Se apresuraron a reembarcar y, tras soltar amarras, dejaron que esa barca de muertos siguiese viaje a merced de la corriente. Los suyos debieron de interceptarla aguas abajo y dispondrían de los muertos según las costumbres de su pueblo. En cuanto a los egipcios, no tardaron en reanudar las discusiones sobre el botín; algunos casi llegaron a las manos y el patrón hubo de aplacarles agitando un remo corto. Snefru no reclamó nada para sí. Se fue a proa, lejos de los que reñían, con el arco asirio de guerra y una aljaba tomada también de entre los muertos. Al ver que los otros descuidaban la vigilancia, se puso a otear sobre la extensión destellante del agua, atento a una posible aparición de botes enemigos.
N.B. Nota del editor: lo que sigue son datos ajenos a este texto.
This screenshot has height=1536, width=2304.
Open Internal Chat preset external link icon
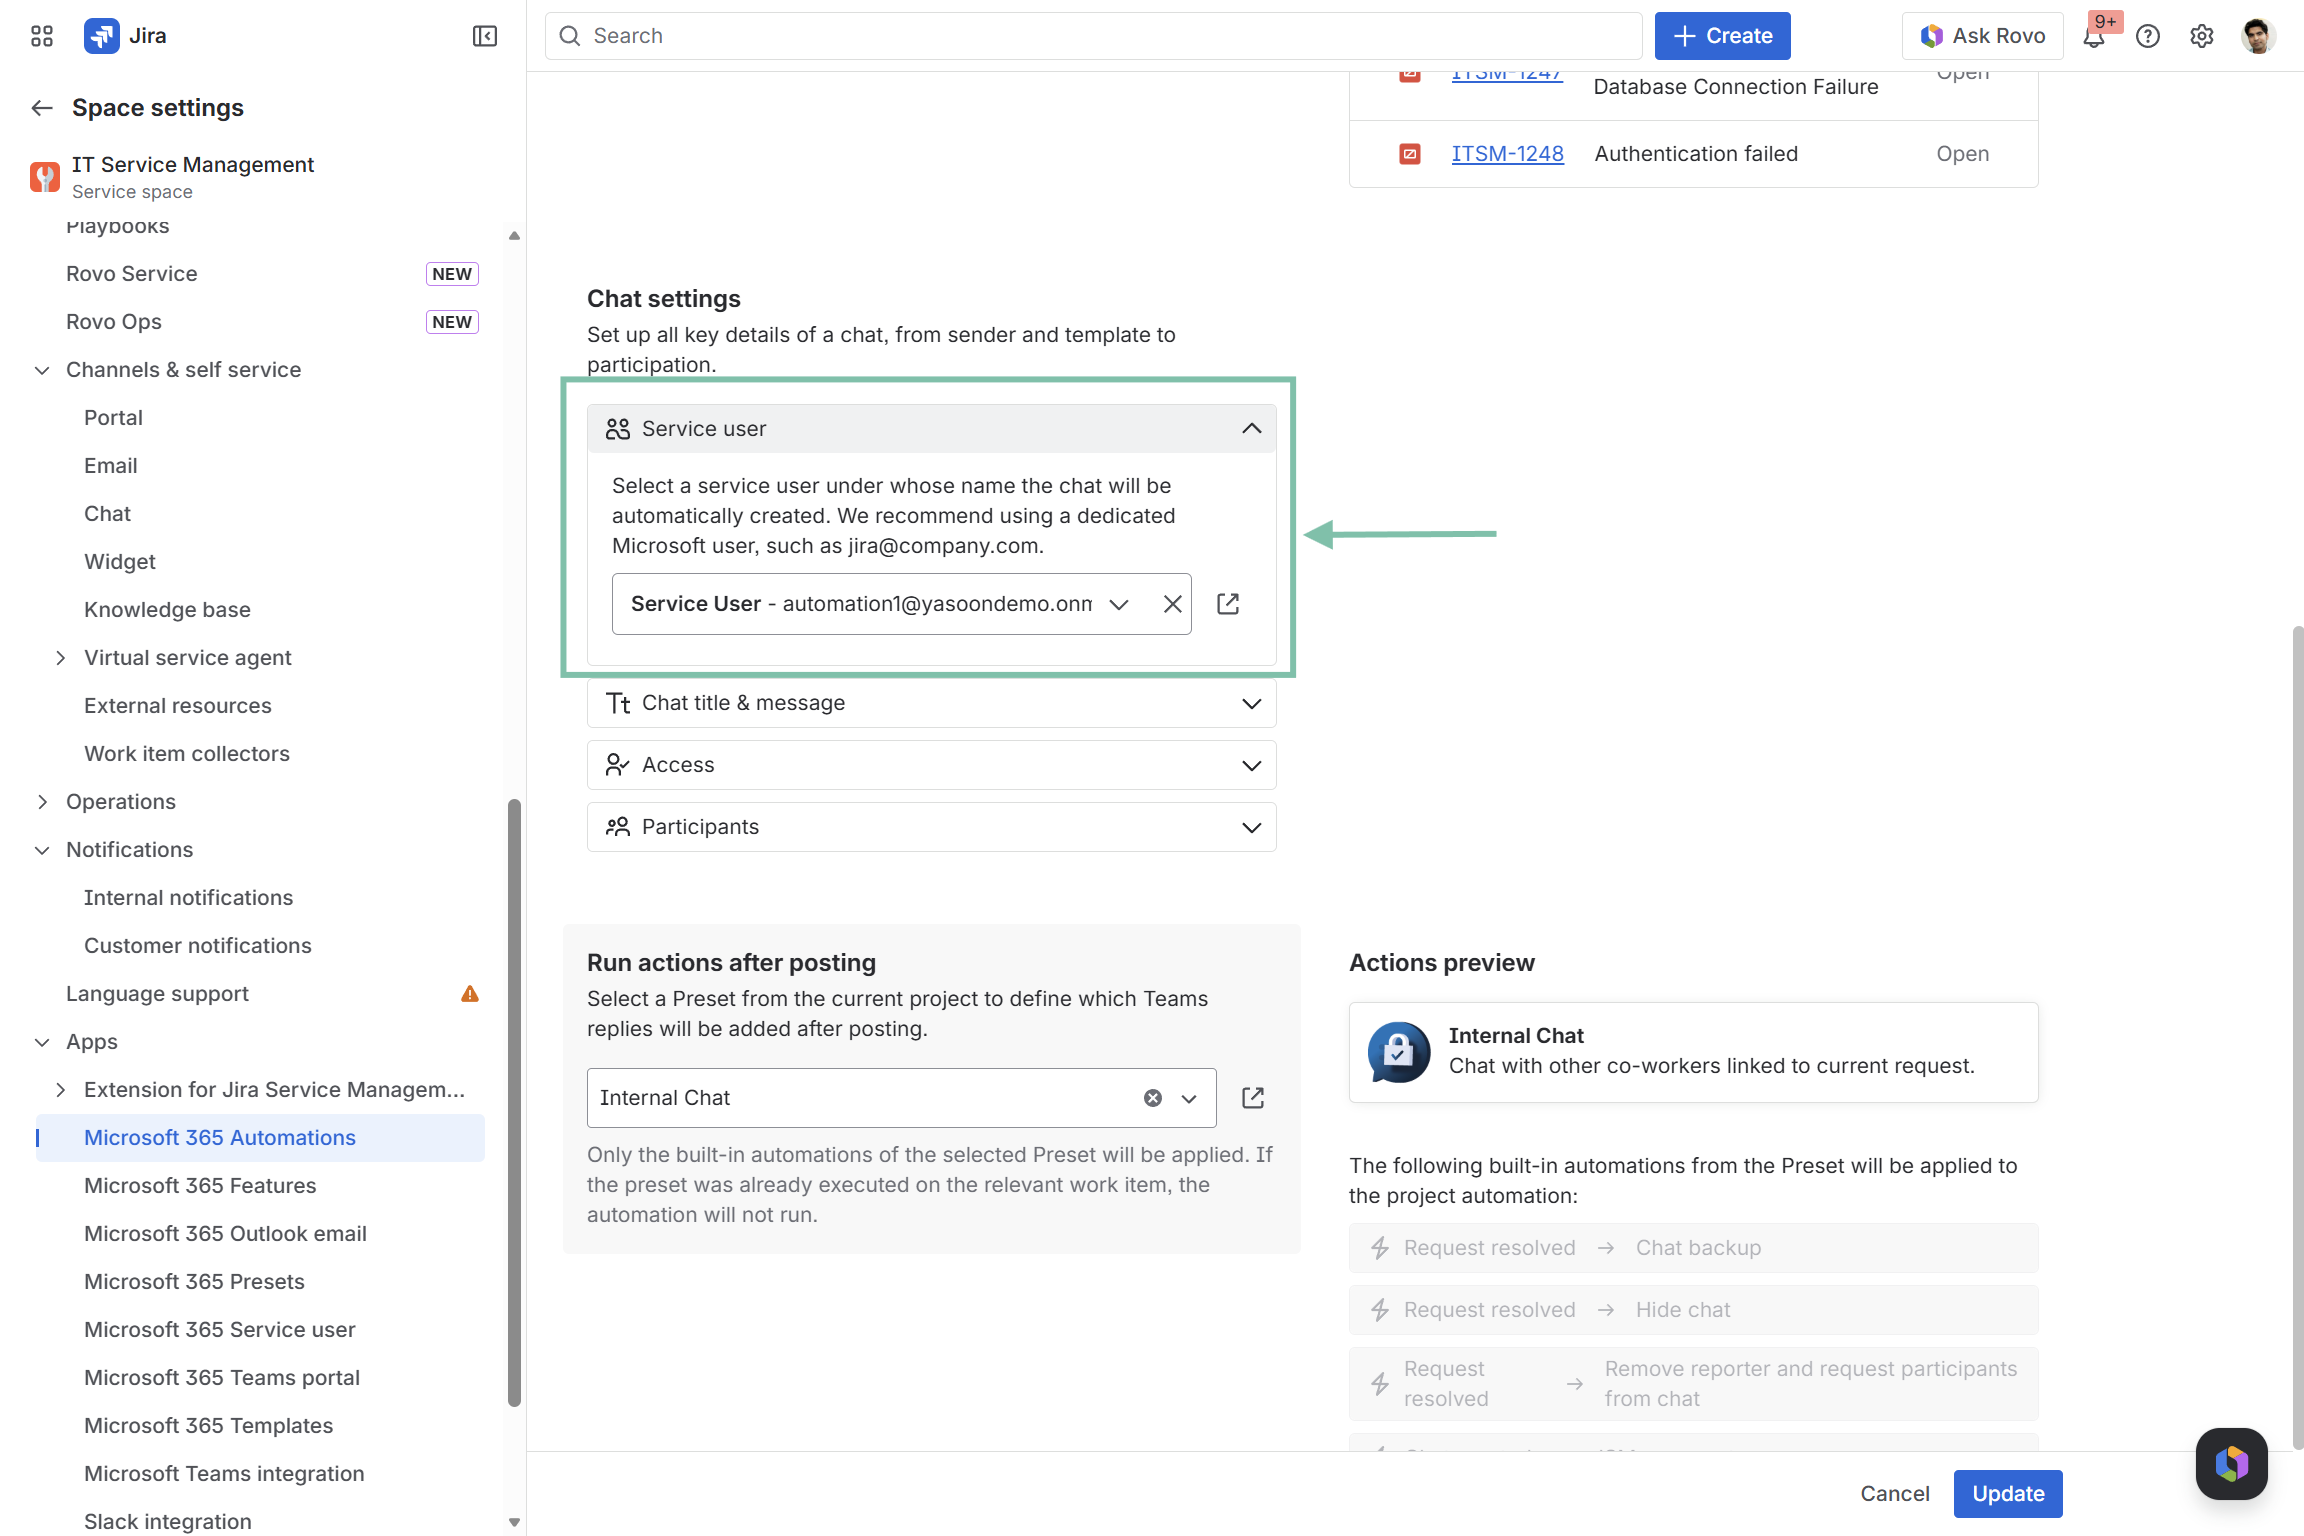(1252, 1098)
La ribera oriental continuaba envuelta en humo y polvo, y en la occidental, a pleno sol, se veía ir y venir de mucha gente, entre los templos y los palmerales. Las tripulaciones de distintos barcos se comunicaban con gritos largos. Apretaba el calor de la tarde, susurraba la corriente y algunas aves acuáticas pasaban a ras del Nilo, entre las embarcaciones de papiro. Arreciaba la disputa y el patrón estaba amenazando con tirar a alguien al agua.

Se le ocurrió a Snefru, con la simplicidad de sus pocos años, que bien poco dura la amistad del hierro, en cuanto se interpone el oro. Sopesó de nuevo el arco asirio, resuelto a su vez a no cederlo por nada del mundo, en el caso de que a alguien se le ocurriese disputárselo. A proa agazapado, arma en mano, cayó en la cuenta de que, entre la fascinación de esa arma y la prisa por regresar a su nave, se había dejado en el barco del muerto su propio arco egipcio. Allí quedó y ahora le acompañaba en su viaje aguas abajo. No le dolió, aunque era un buen arco. Pero no pudo por menos que fantasear con que aquello era una especie de trueque, y deseó que hiciera buen servicio al asirio, en la región de los muertos. Era un enemigo pero, sin duda, había sido bravo y no estaba bien que alguien así acudiese con las manos vacías ante los dioses infernales de su pueblo.

Al cabo de los años, al recordar todo aquello, le daría por pensar que ese trueque involuntario había marcado para él algo así como el cruce de un umbral. El momento en que dejó atrás toda una época. Pero eso sería con los años. En aquellos instantes, la llegada de más barcas asirias zanjó las reyertas de unos y las reflexiones de otro. Aún vivieron, a lo largo de aquella tarde, batalla y apuros, y todos tuvieron ocasiones nuevas de demostrar su valía en el combate. Entre ellos Snefru de Dyebat-Neter, con su nuevo arco.